La Commission européenne

et le droit de vote des étrangers

À l'occasion de ce numéro anniversaire, nous avons interrogé le président Prodi sur le droit de vote des étrangers et reçu la réponse suivante signée Alain Brun, chef d'Unité à la Direction générale justice et affaires intérieures.

"... Il n'existe actuellement aucune base juridique pour des mesures communautaires en ce qui concerne les droits politiques des ressortissants des pays tiers. La Commission croit cependant que l'octroi de droits politiques aux résidents de longue durée est important dans le processus d'intégration et la participation complète de ces immigrés à la société.

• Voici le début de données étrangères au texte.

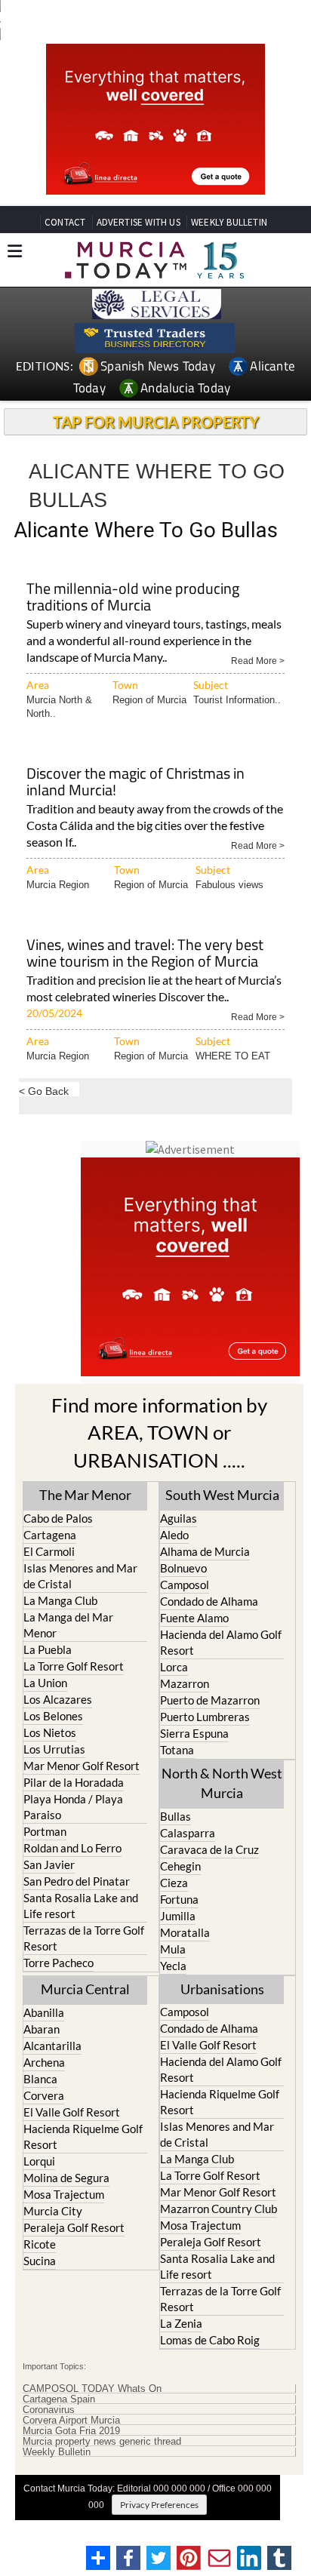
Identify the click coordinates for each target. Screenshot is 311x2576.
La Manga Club (60, 1600)
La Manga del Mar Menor (68, 1625)
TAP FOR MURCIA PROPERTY (156, 422)
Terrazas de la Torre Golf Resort (83, 1938)
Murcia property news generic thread (102, 2441)
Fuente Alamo (194, 1618)
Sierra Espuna (194, 1733)
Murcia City (52, 2211)
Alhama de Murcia (205, 1551)
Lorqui (39, 2161)
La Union (45, 1682)
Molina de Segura (66, 2177)
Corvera (43, 2095)
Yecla (173, 1965)
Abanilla (43, 2012)
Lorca (174, 1667)
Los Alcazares (57, 1699)
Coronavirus (49, 2410)
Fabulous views (229, 884)
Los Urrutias (54, 1749)
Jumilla (178, 1916)
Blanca (40, 2079)
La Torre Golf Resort (73, 1666)
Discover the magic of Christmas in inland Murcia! (135, 783)
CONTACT (65, 222)
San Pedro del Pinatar (76, 1881)
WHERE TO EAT (233, 1056)
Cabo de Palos (58, 1518)
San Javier (49, 1864)
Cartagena (49, 1535)
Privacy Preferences (159, 2504)
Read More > (258, 660)
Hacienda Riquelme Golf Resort (83, 2136)
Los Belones (53, 1716)
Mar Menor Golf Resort (81, 1765)
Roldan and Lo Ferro (72, 1848)
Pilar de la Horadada (73, 1782)
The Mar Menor (85, 1494)
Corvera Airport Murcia (71, 2420)
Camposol (184, 1584)
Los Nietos (49, 1732)
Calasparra (187, 1833)
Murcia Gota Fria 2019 (71, 2431)
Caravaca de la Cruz (209, 1849)
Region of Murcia (149, 699)
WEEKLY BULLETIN (229, 222)
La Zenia (181, 2323)
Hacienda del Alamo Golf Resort (221, 1642)
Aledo (174, 1535)
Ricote (39, 2244)
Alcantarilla (52, 2045)
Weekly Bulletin (57, 2452)
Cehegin (180, 1866)
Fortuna (179, 1899)
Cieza (174, 1882)
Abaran (41, 2029)
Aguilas (178, 1518)
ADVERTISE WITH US (138, 222)
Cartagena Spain (59, 2399)
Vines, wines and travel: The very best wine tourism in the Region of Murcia (144, 954)
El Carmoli (49, 1551)
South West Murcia (222, 1494)
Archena (44, 2062)
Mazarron (184, 1683)
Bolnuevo (183, 1568)
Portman (44, 1831)
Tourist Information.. (237, 699)
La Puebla (47, 1649)
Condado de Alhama (209, 1601)
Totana (177, 1750)
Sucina (39, 2260)
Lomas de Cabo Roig (210, 2340)
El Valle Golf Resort (71, 2112)
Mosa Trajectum (63, 2194)
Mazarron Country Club (218, 2208)
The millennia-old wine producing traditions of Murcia (132, 598)
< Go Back (44, 1090)
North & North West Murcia (222, 1782)
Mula (173, 1949)
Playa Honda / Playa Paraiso (73, 1806)
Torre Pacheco (58, 1962)
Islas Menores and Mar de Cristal (80, 1576)
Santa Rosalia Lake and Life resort (80, 1905)
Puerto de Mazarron (210, 1700)
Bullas (175, 1816)
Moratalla (185, 1932)
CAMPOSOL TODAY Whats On (92, 2388)
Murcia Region (57, 884)
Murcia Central (85, 1989)
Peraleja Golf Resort (74, 2227)
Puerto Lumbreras (205, 1716)
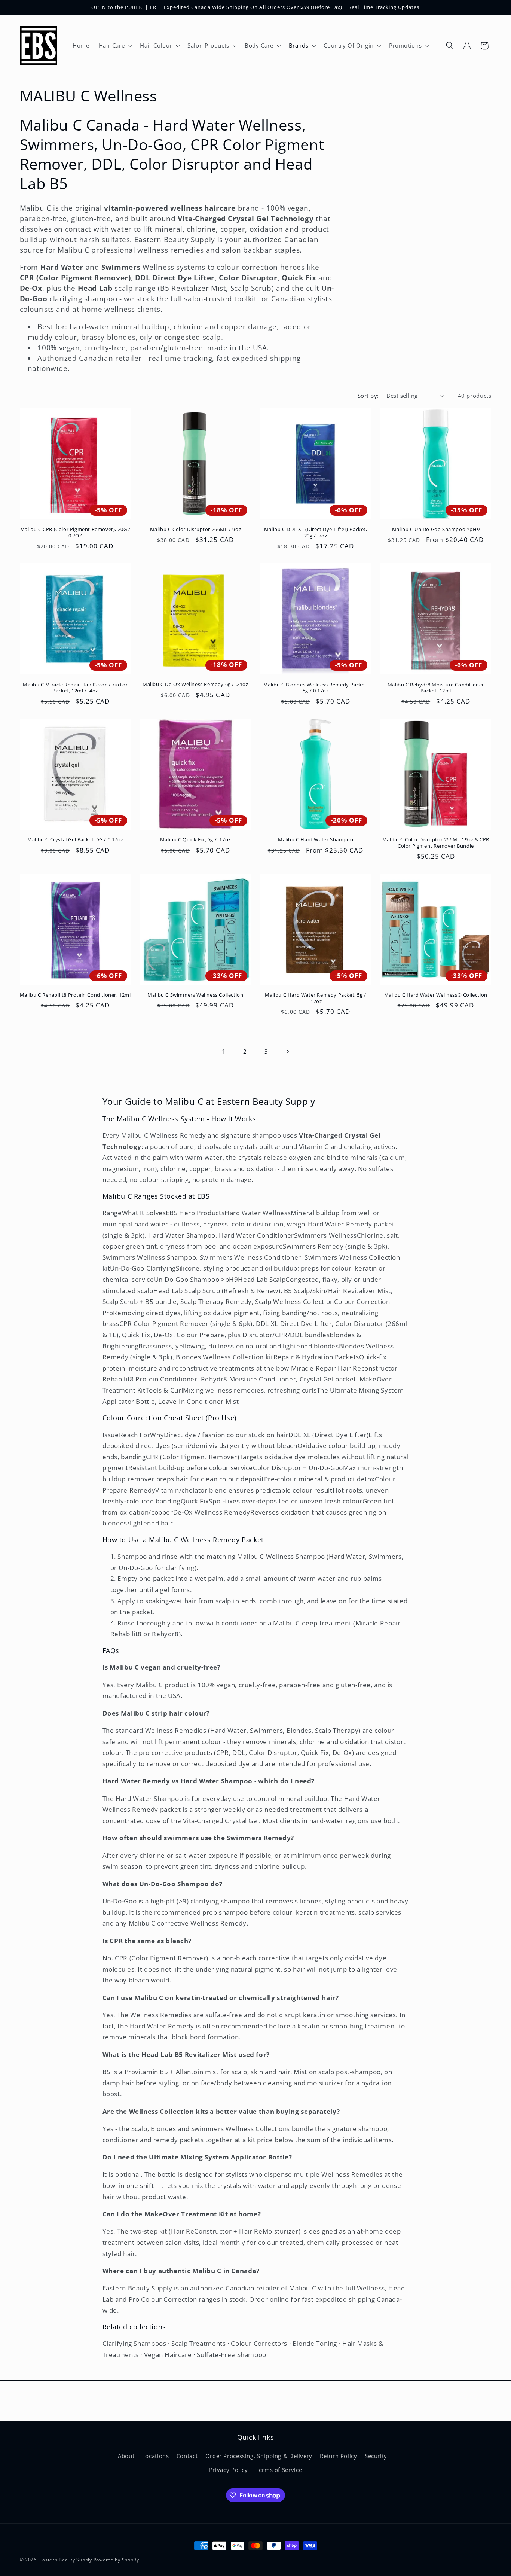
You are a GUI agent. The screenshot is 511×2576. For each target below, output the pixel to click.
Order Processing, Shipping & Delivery (258, 2456)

La proposition de directive du Conseil relative au statut des ressortissants de pays tiers résidents de longue durée du 13 mars 2001 (COM(2001)127) transcrit la volonté exprimée par les chefs d'États et de gouvernements dans les conclusions du Conseil européen de Tampere en 1999 d'octroyer à ces personnes un "ensemble de droits uniformes aussi proches que possible de ceux dont jouissent les citoyens de l'Union." Elle leur reconnaît à ce titre une égalité de traitement avec les citoyens de l'Union dans la plupart des domaines socio-économiques, mais ne se prononce pas sur l'exercice du droit de vote et d'éligibilité en raison du défaut de base légale. Toutefois, le commissaire Vitorino a déclaré que les États membres pouvaient saisir l'occasion de la transposition de cette directive, une fois adoptée, pour envisager également l'octroi de droits politiques aux résidents de longue durée.

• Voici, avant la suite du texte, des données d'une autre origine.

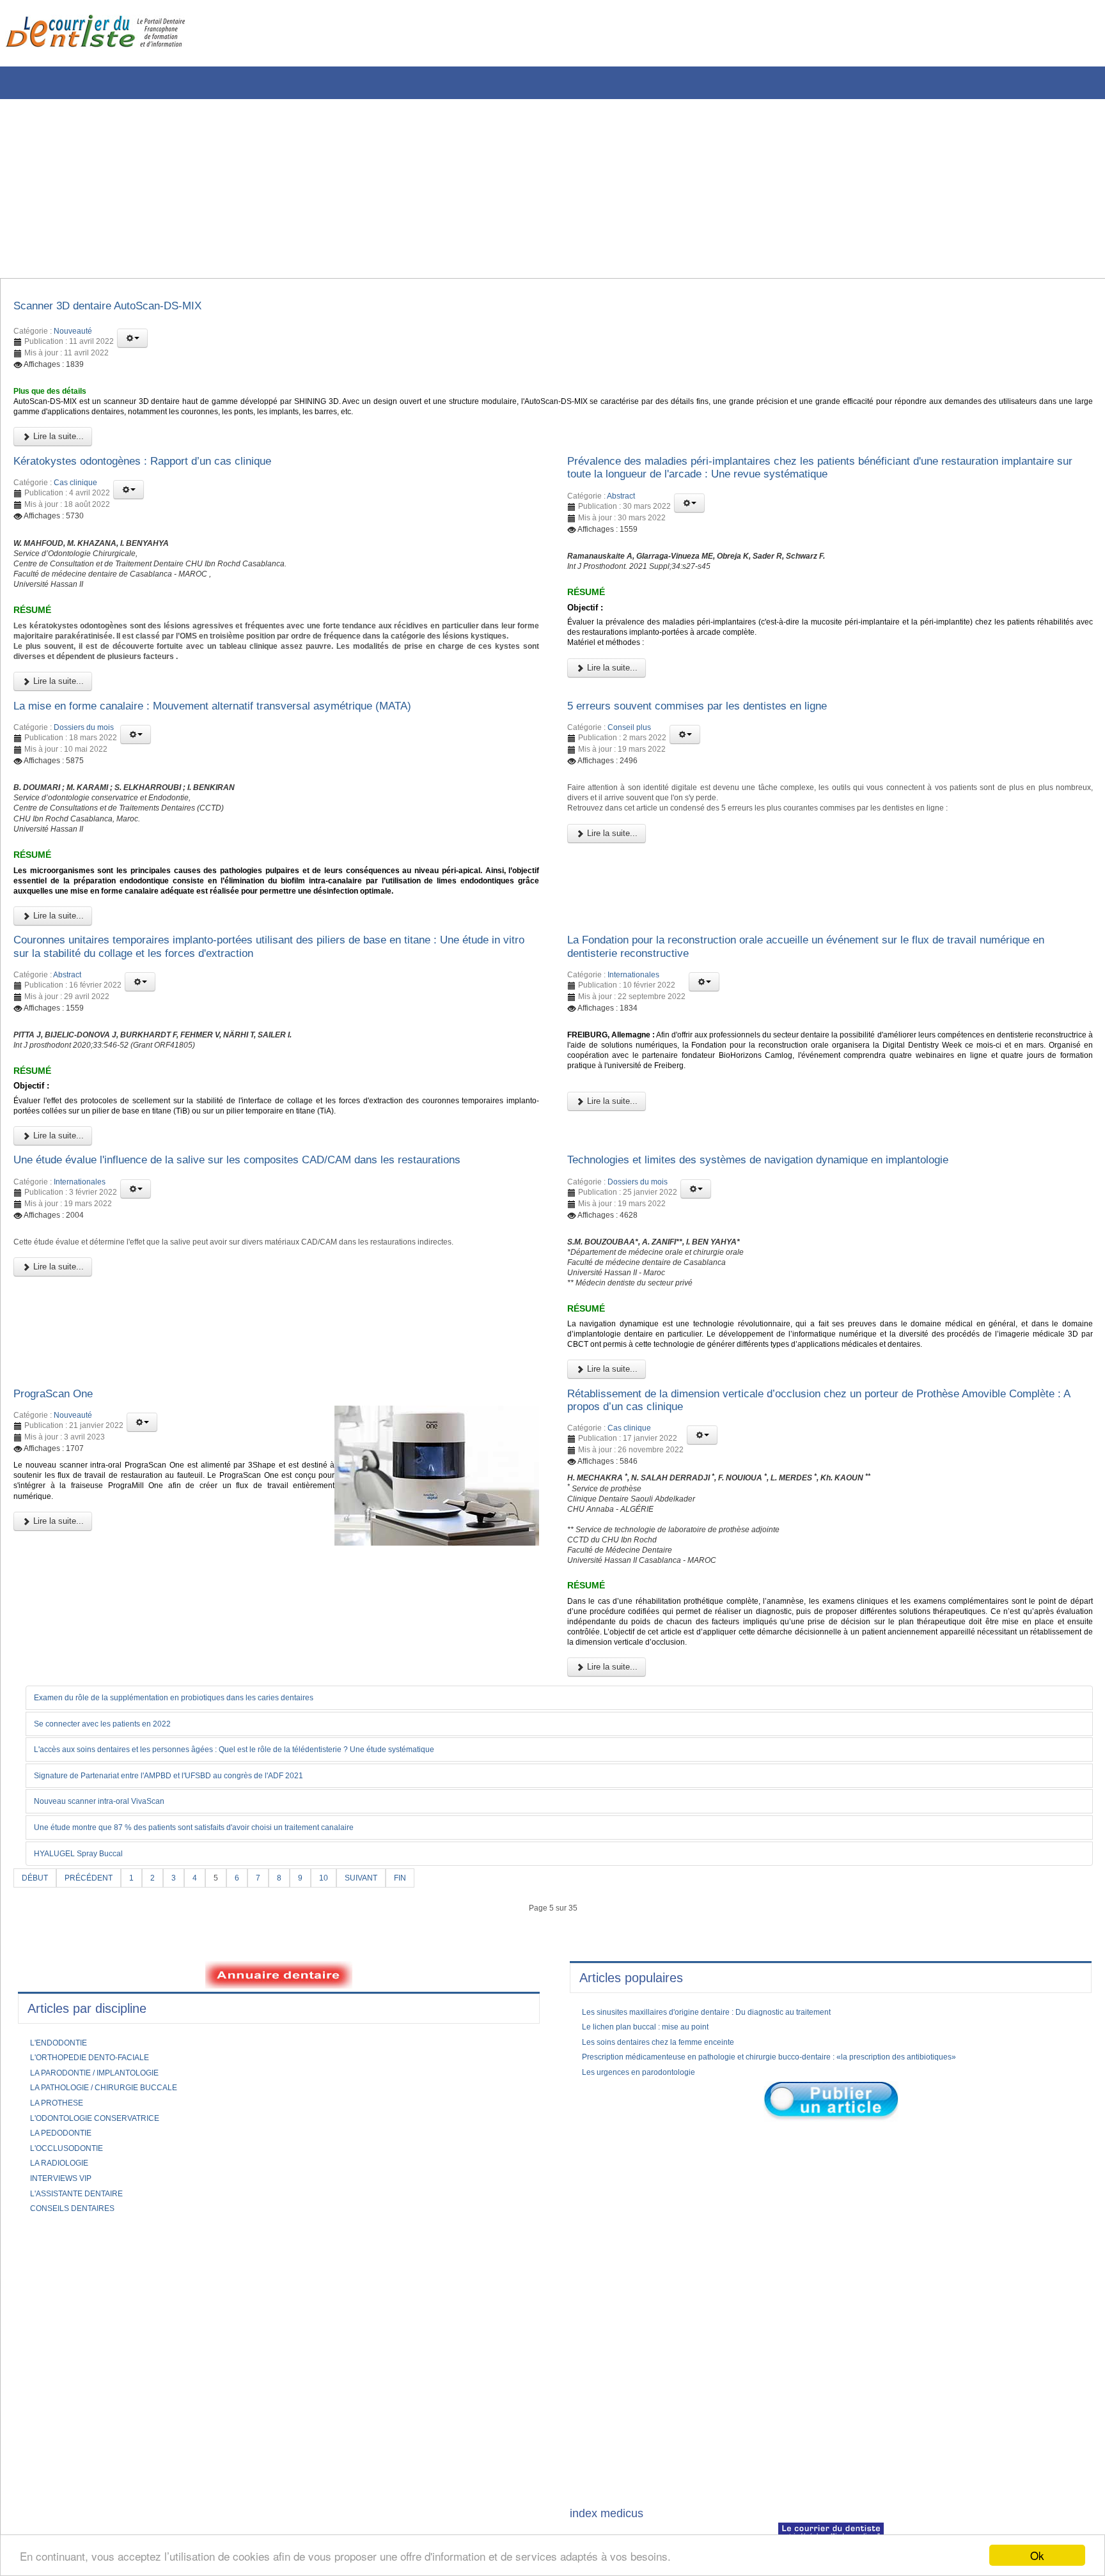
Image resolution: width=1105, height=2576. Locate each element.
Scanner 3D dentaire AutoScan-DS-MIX (125, 308)
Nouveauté (73, 334)
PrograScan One (61, 1538)
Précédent (95, 2060)
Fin (423, 2060)
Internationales (633, 1072)
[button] (132, 342)
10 (340, 2060)
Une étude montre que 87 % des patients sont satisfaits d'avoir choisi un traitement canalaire (223, 2010)
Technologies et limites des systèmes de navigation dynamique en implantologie (793, 1278)
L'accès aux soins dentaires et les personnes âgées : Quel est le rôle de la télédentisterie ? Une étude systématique (270, 1930)
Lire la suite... (57, 449)
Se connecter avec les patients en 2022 (116, 1904)
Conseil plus (629, 784)
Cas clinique (75, 499)
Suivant (381, 2060)
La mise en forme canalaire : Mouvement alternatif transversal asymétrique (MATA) (250, 761)
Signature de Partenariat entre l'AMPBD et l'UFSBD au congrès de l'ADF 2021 (193, 1956)
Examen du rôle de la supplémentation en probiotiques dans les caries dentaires (198, 1878)
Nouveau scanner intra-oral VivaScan (111, 1983)
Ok (1037, 2555)
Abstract (621, 514)
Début (37, 2060)
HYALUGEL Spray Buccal (86, 2036)
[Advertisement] (387, 188)
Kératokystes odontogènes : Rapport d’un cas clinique (166, 476)
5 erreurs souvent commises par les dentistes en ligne (720, 761)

Le commissaire Vitorino a également proposé comme changements au projet de rapport final du groupe de travail X "liberté, sécurité et justice" établi dans la Convention pour l'avenir de l'Europe, que le traité constitutionnel fournisse, dans le cadre de la politique d'immigration, une base juridique explicite permettant des mesures européennes relatives aux droits des ressortissants de pays tiers résidents de longue durée. En particulier, il a mentionné le droit de permettre à ces personnes de participer pleinement à la vie politique au niveau local. (Voir http://european-convention.eu.int/docs/wd10/5683.pdf).

En ce qui concerne la citoyenneté de l'UE, la Commission est consciente des propositions des organisations non-gouvernementales visant à élargir le champ d'application de la citoyenneté de l'Union pour couvrir également des ressortissants de pays tiers résidant de manière permanente dans les États membres. Néanmoins, la Commission n'a pas encore pris position sur cette proposition."